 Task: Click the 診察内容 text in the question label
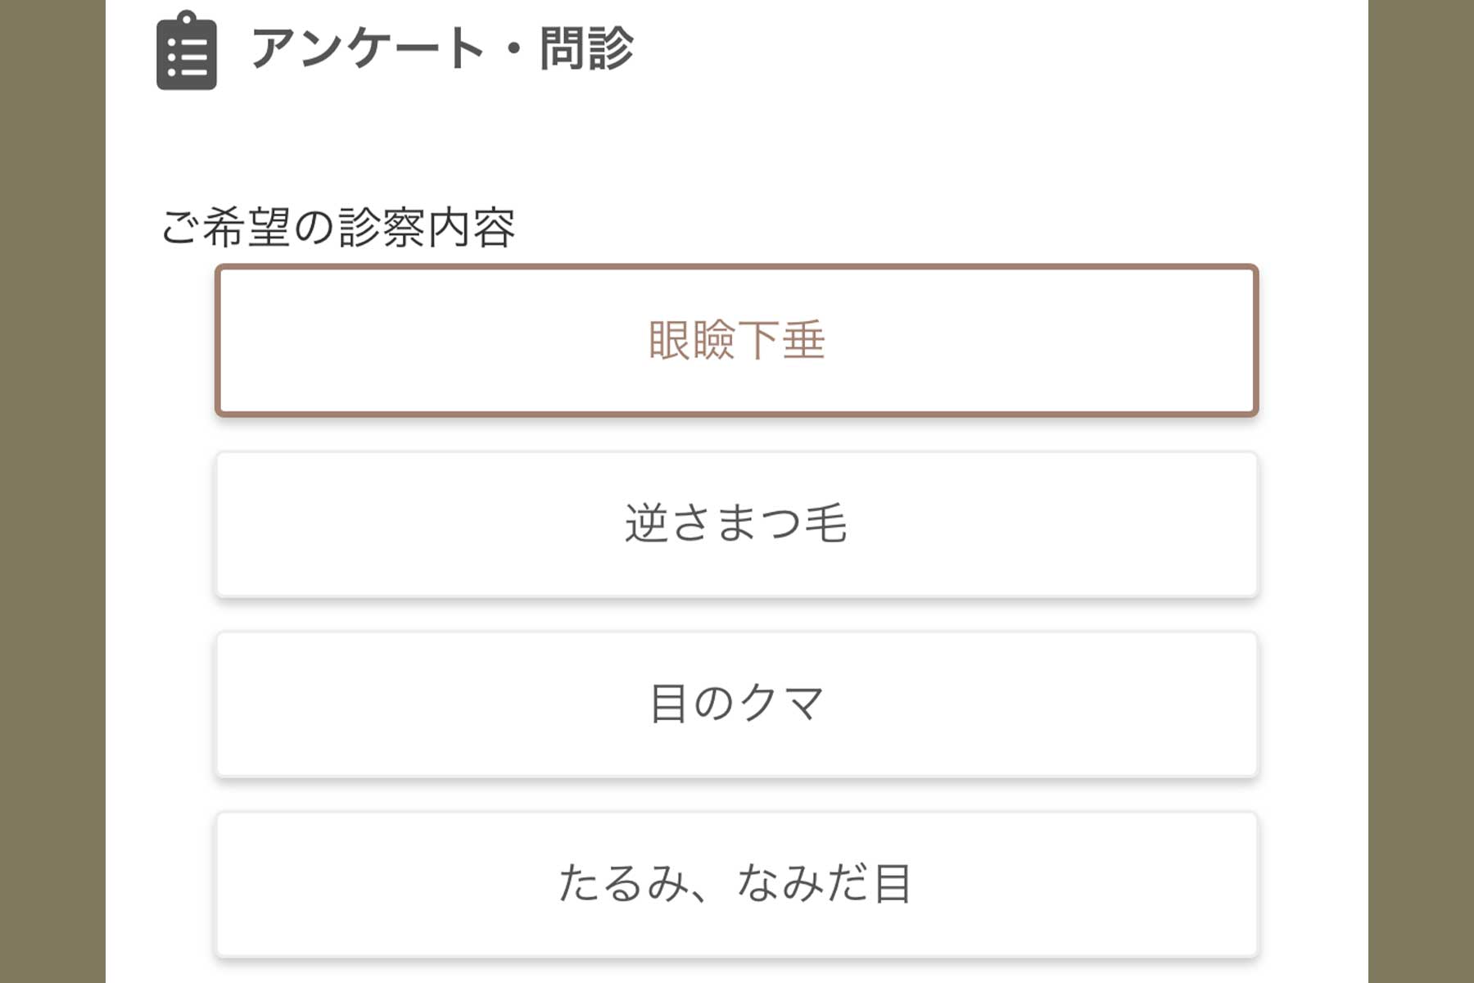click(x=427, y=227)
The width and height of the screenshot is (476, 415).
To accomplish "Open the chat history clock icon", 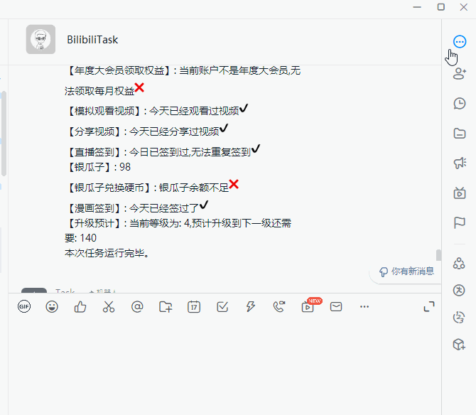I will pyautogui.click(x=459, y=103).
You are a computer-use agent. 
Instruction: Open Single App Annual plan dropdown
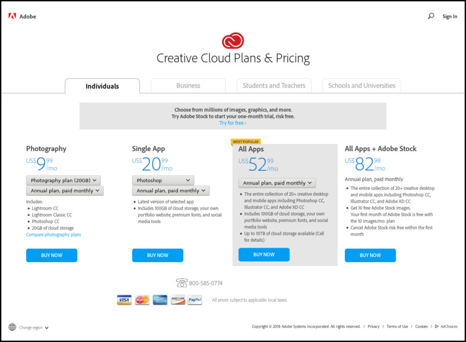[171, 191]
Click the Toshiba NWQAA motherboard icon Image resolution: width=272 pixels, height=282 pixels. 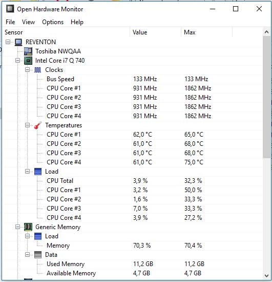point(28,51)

━━━━━━━━

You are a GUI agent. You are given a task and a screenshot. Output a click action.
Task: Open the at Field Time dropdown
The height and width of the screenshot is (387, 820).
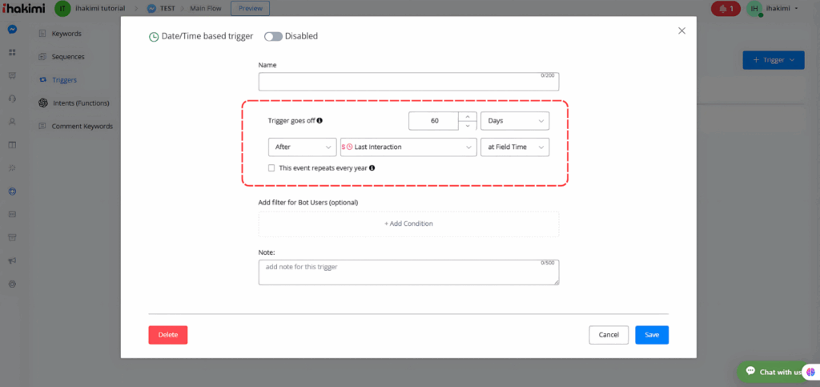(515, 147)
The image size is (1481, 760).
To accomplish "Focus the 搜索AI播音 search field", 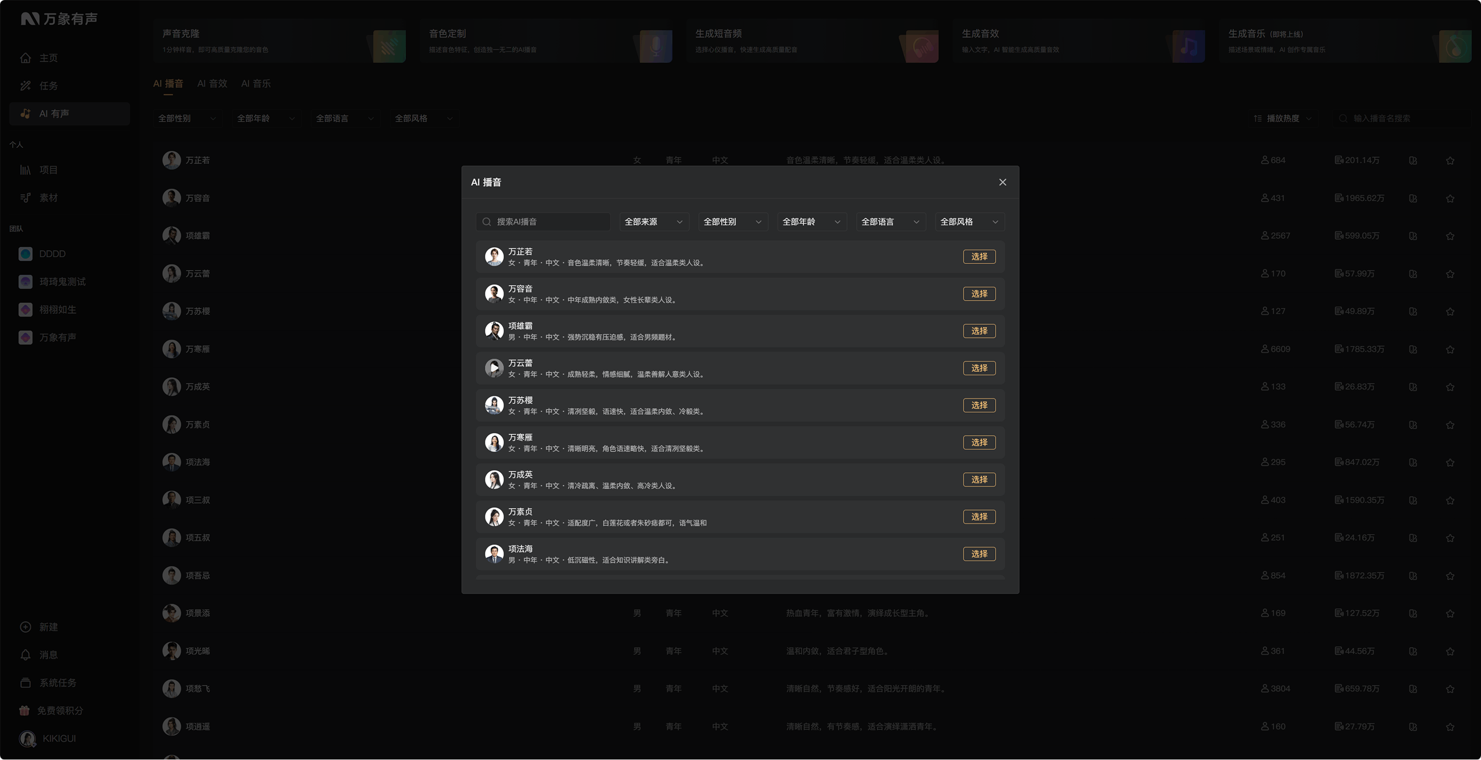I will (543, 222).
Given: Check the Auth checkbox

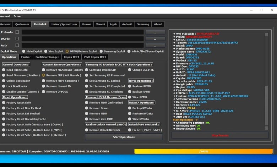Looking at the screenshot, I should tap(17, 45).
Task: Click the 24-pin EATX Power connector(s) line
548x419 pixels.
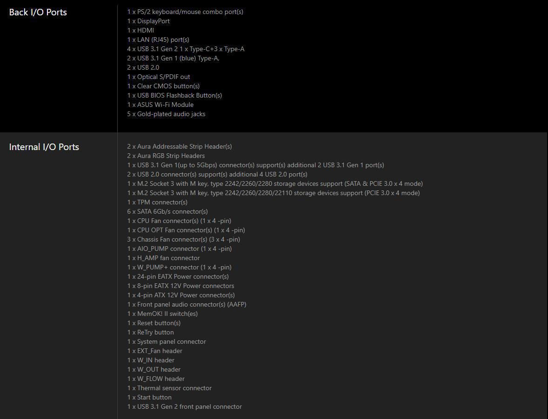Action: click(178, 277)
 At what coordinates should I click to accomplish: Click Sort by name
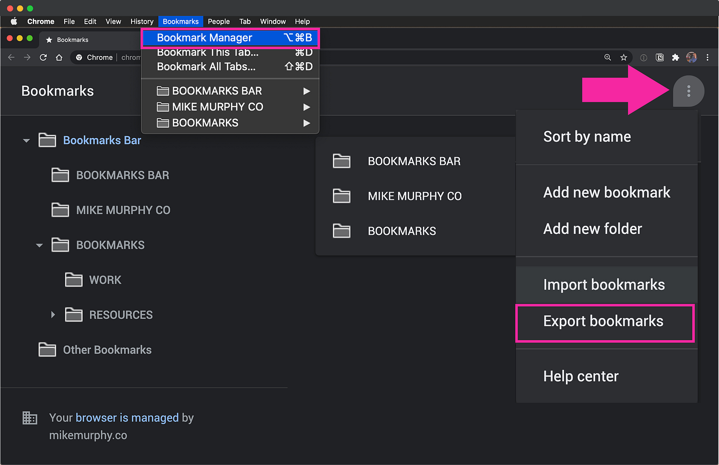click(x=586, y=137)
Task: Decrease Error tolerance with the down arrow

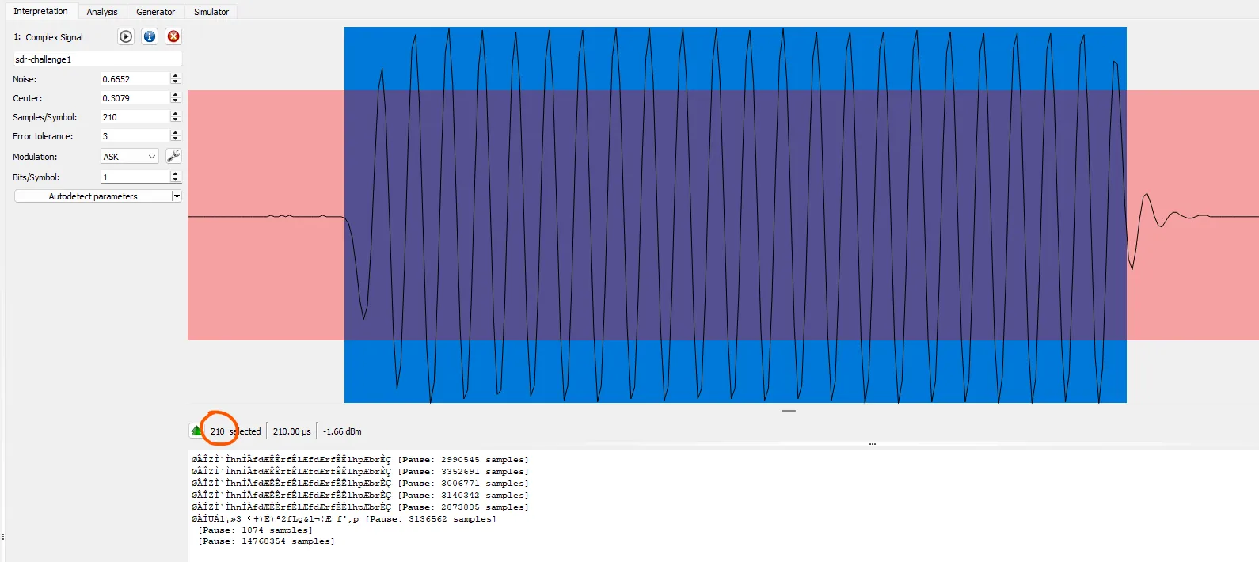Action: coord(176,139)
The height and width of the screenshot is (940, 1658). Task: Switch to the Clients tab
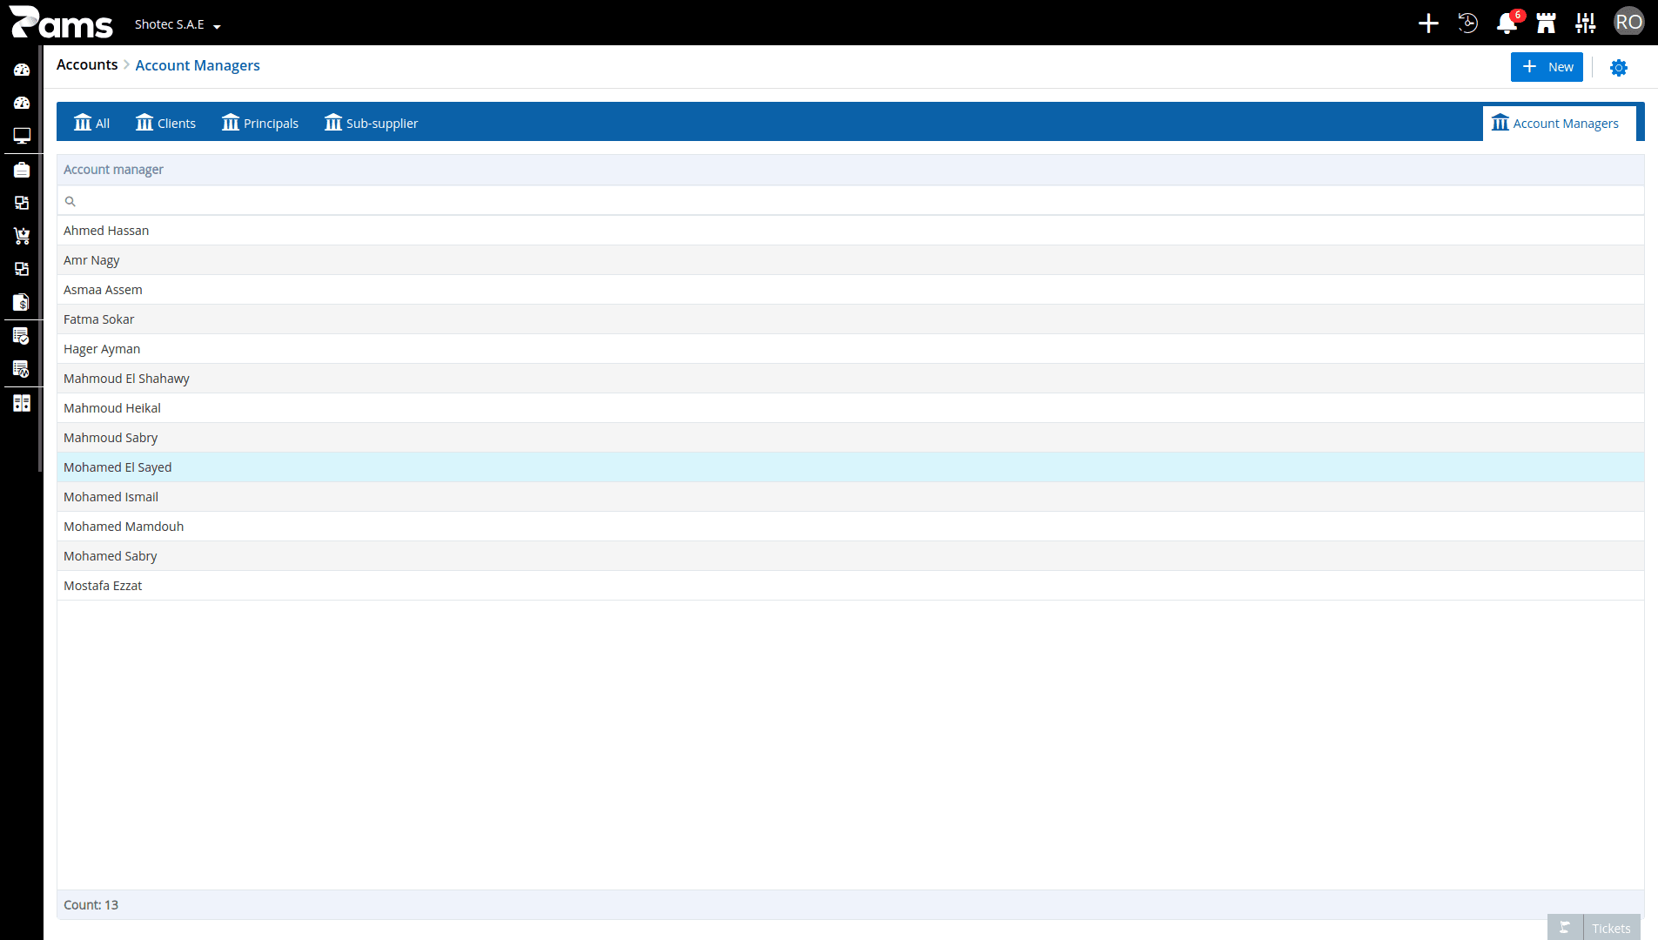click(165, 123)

━━━━━━━━

Problem requirements » In the material above, how many lines have the word "agent"? Give that number and nothing else.

Solution » 2